そこでは、中国は「いじめに立ち向かう哪吒(ナタ)」のような存在だと表現されています。哪吒は、不当な力に屈せず立ち向かう象徴的なキャラクターとして語られることが多く、米国の一方的な関税措置に対しても、言うべきことを言い、やるべきことをやる国として中国を重ねる人が多いことを示していると言えます。
トランプ氏の貿易戦争と世界の反応
トランプ氏による対中関税引き上げは、「貿易戦争」とも呼ばれ、国際ニュースの大きなテーマとなってきました。今回のコメント分析で見えたのは、その貿易戦争のやり方を「いじめ」と見なし、米国よりも中国の対応に共感する声が多数派になっているという構図です。
64%が中国を支持し、さらに28%が中国の姿勢への誇りや連帯を示しているという数字は、単なる好感度の問題ではありません。貿易をめぐる対立を、公正さや対等な関係という価値観から捉えたとき、どちらの行動がより納得できるかという問いに対する、一つの答えを映し出しているとも解釈できます。

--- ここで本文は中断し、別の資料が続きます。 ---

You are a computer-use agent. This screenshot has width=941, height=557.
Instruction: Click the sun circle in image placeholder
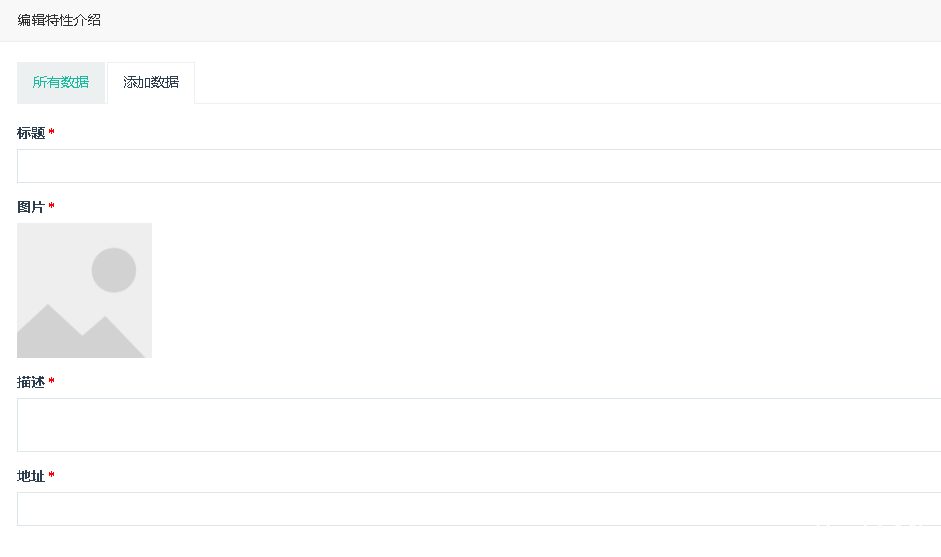click(114, 270)
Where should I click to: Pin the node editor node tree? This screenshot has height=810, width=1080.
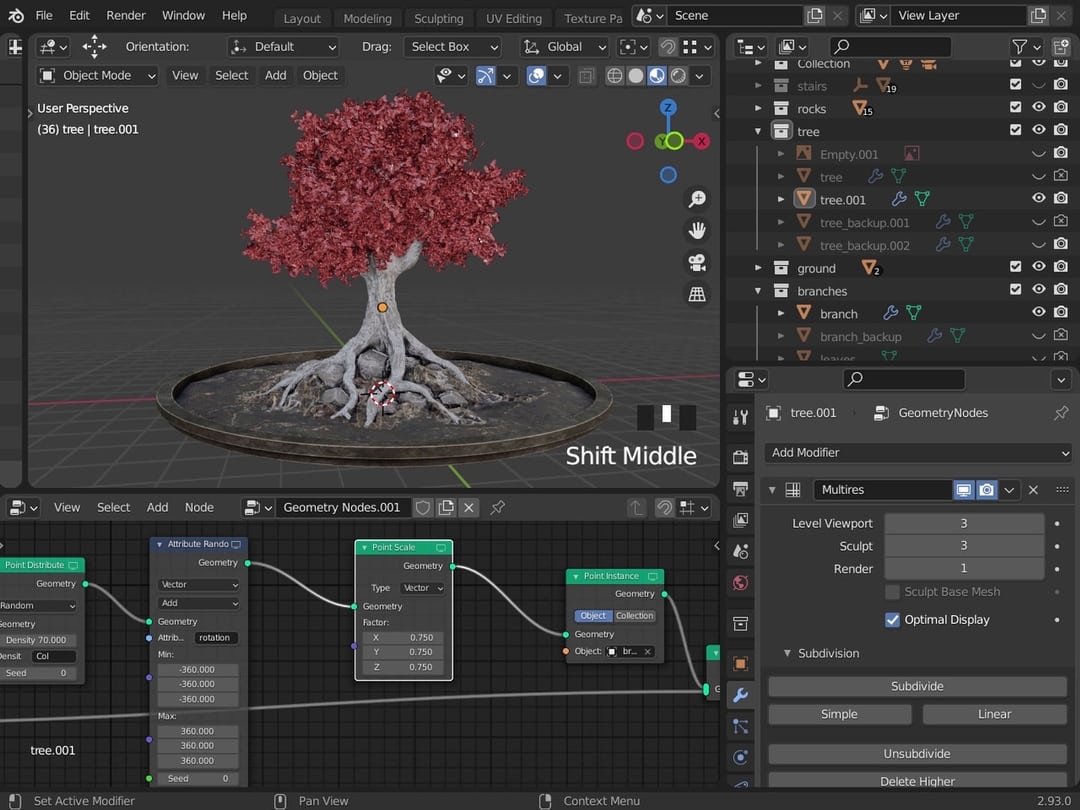tap(497, 507)
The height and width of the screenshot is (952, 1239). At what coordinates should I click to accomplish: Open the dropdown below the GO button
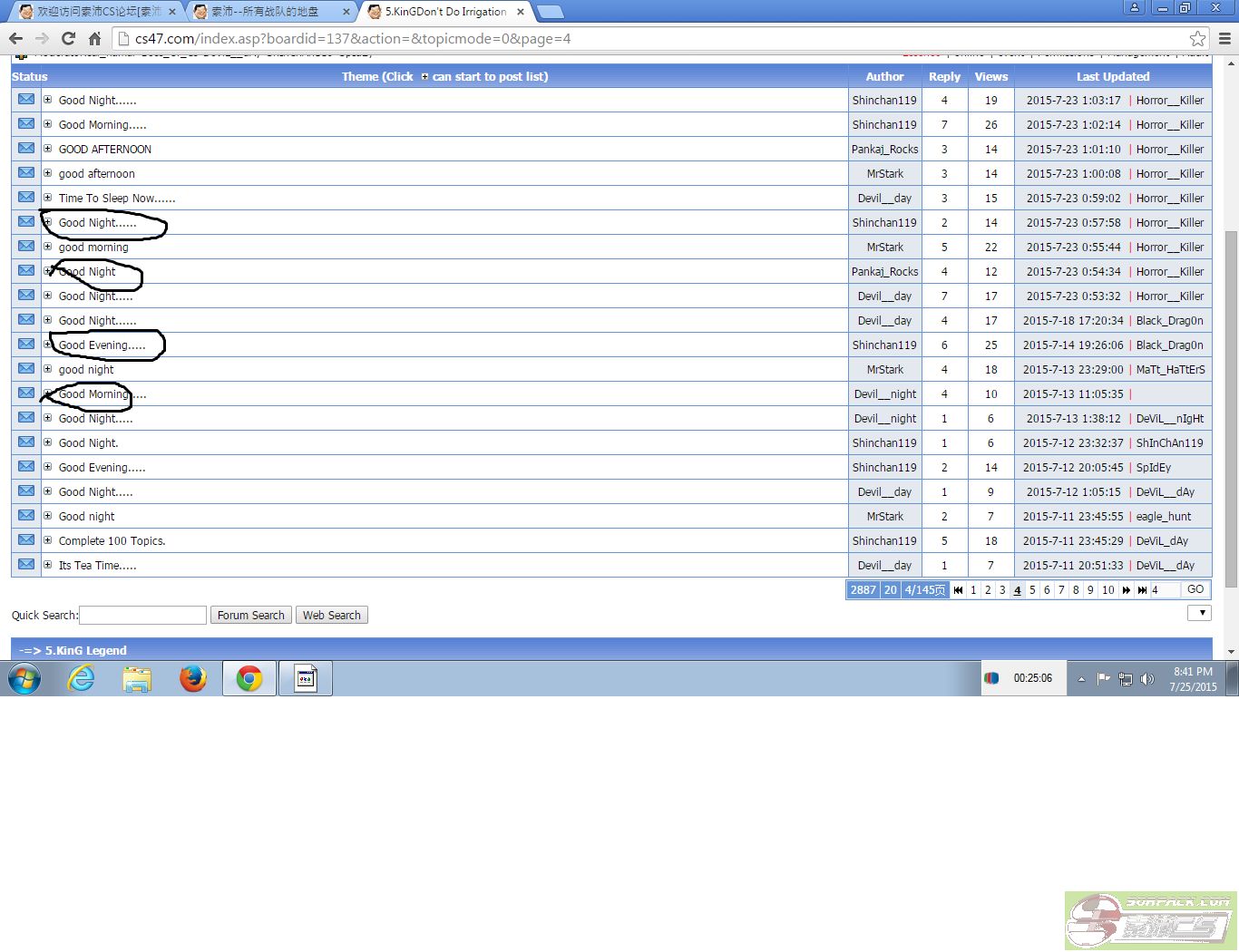point(1199,614)
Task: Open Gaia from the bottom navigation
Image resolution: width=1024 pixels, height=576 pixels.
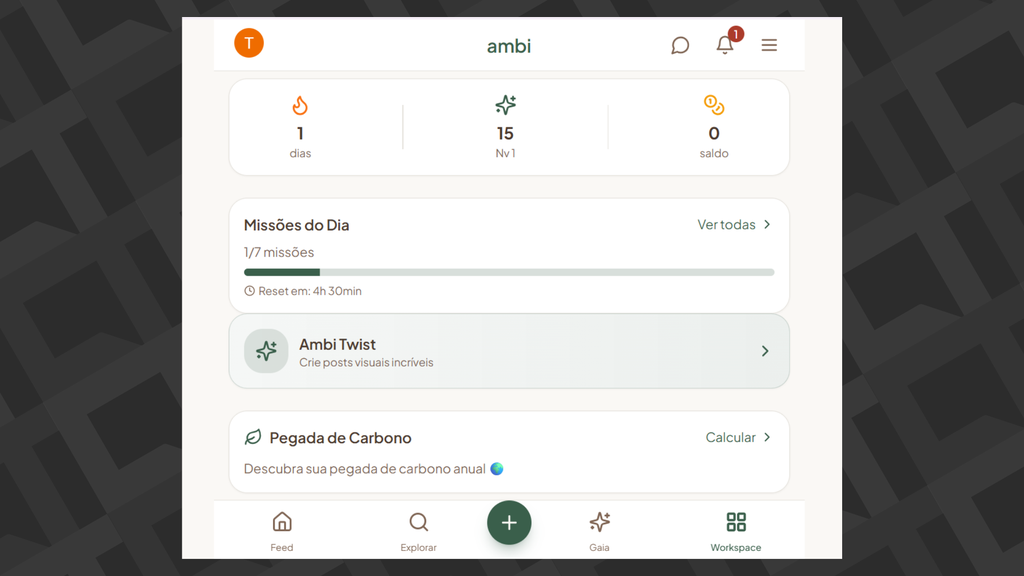Action: point(599,529)
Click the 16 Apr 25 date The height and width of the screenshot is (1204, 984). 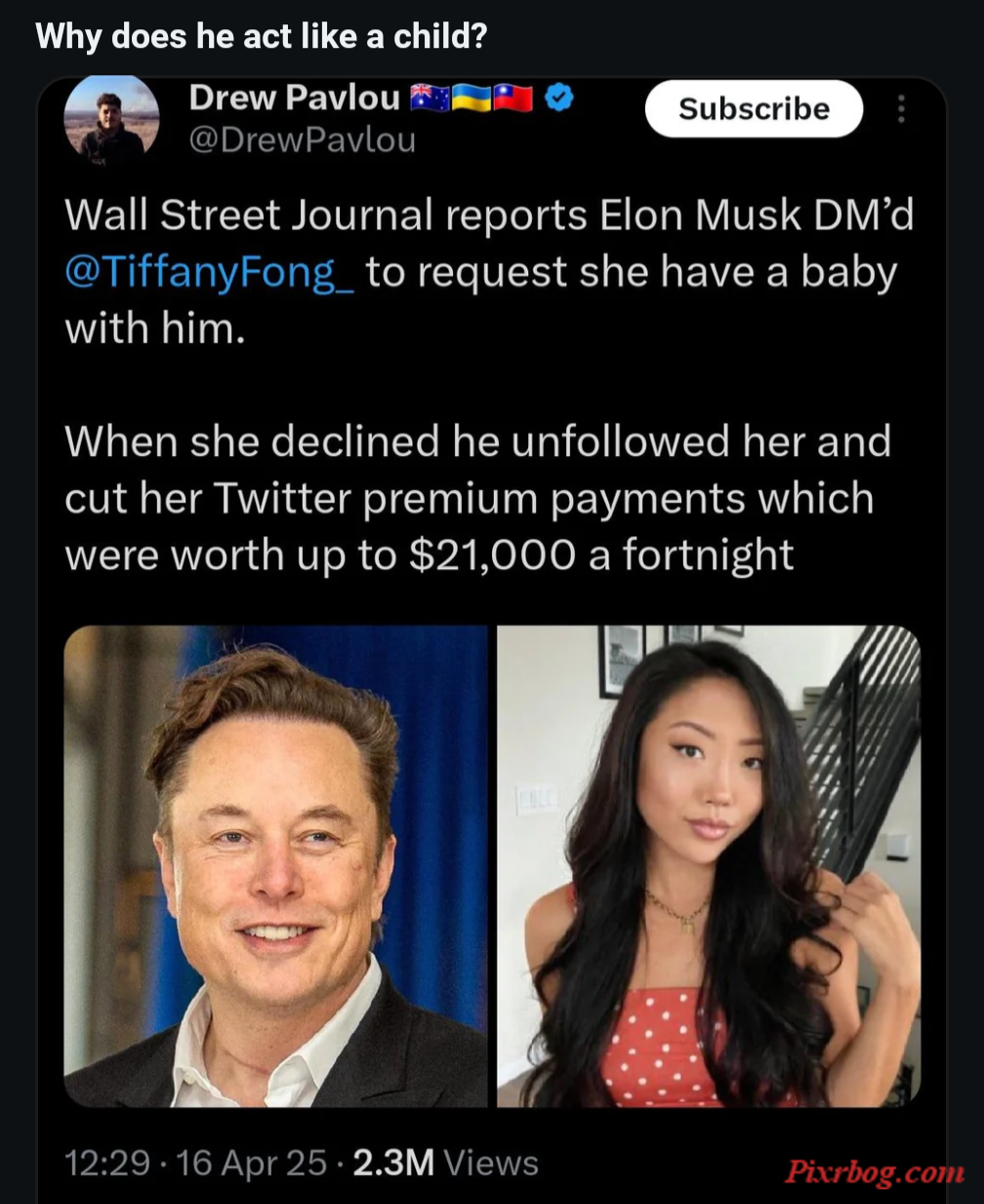pyautogui.click(x=252, y=1163)
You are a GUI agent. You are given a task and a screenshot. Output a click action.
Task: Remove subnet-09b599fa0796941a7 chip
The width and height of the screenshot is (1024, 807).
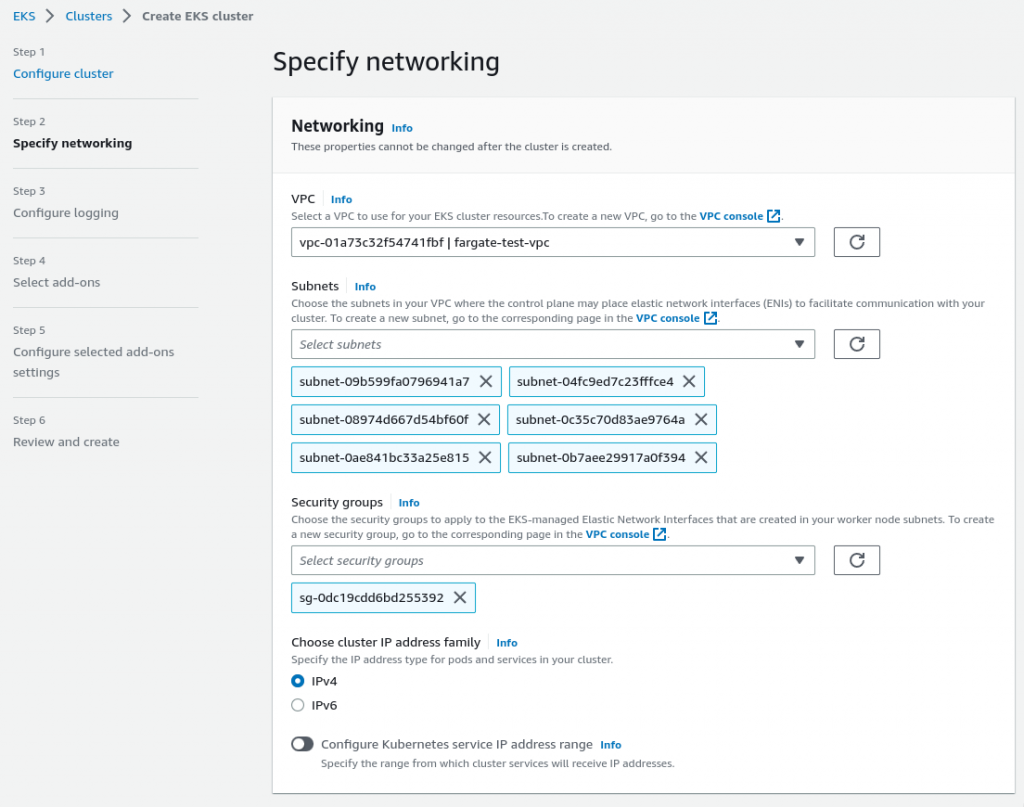tap(487, 381)
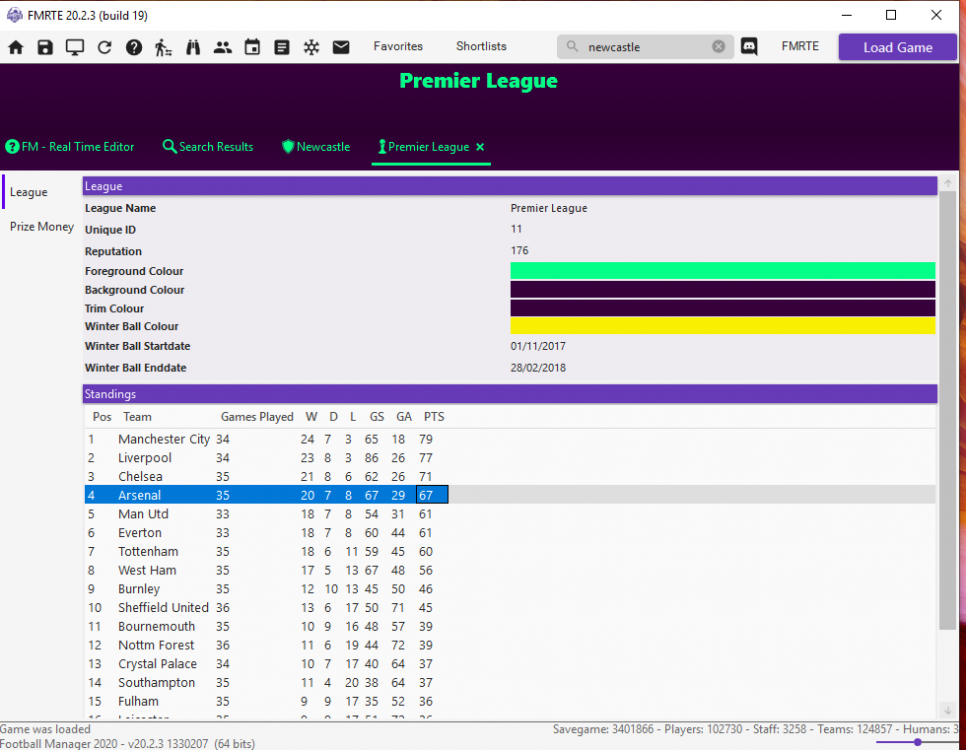The width and height of the screenshot is (966, 750).
Task: Open the Favorites menu
Action: (398, 47)
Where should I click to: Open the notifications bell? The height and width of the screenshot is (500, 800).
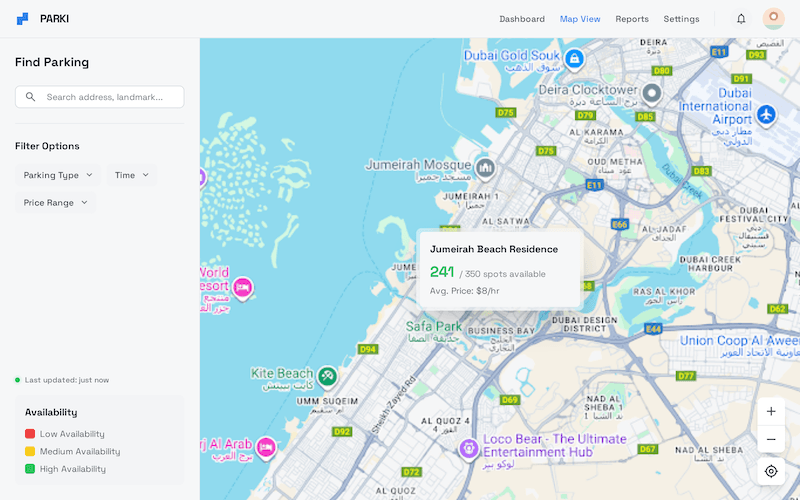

一方で、米国側を支持するコメントは8%にとどまりました。こうした偏りを前に、「米国は今回、世界の人々の声をどこまで聞いているのか」という問いかけも生まれています。
SNS時代の「世論」は何を映すのか
動画サイトやSNSのコメント欄は、従来型の世論調査とは異なる形で人々の声を集める場になっています。特に国際ニュースや米中関係のようなテーマでは、世界各地の利用者がリアルタイムで意見を交わし、その反応が可視化されやすくなっています。
もちろん、コメント欄に集まる声が世界中の人々すべての意見を代表するわけではありません。それでも、トランプ氏の貿易戦争に対して、「いじめに反対し、公正さを求める視点」が広く共有されていることを示す一つの手がかりにはなります。
日本の読者が考えたい三つのポイント
今回の事例から、日本でニュースを読む私たちが考えてみたいポイントを三つに整理してみます。
- 関税や貿易摩擦のニュースを、「勝ち負け」だけでなく、公正さや対等さという観点からも見ること。
- SNSやコメント欄で目にする海外の声を、単なる感情的な批判として片付けず、その背景にある価値観や問題意識として読み解くこと。
- 米国と中国という二極にとどまらず、日本を含むアジアや世界の国・地域が、どのような立場や役割を取り得るのかを自分なりに考えてみること。
トランプ氏の貿易戦争への強い反発と、中国に対する支持の広がりは、国際ニュースの受け止め方が変化していることを示しています。数字の裏側にある「なぜ」を丁寧に追いかけることで、米中関係だけでなく、日本社会や自分自身の視点を見直すきっかけにもなりそうです。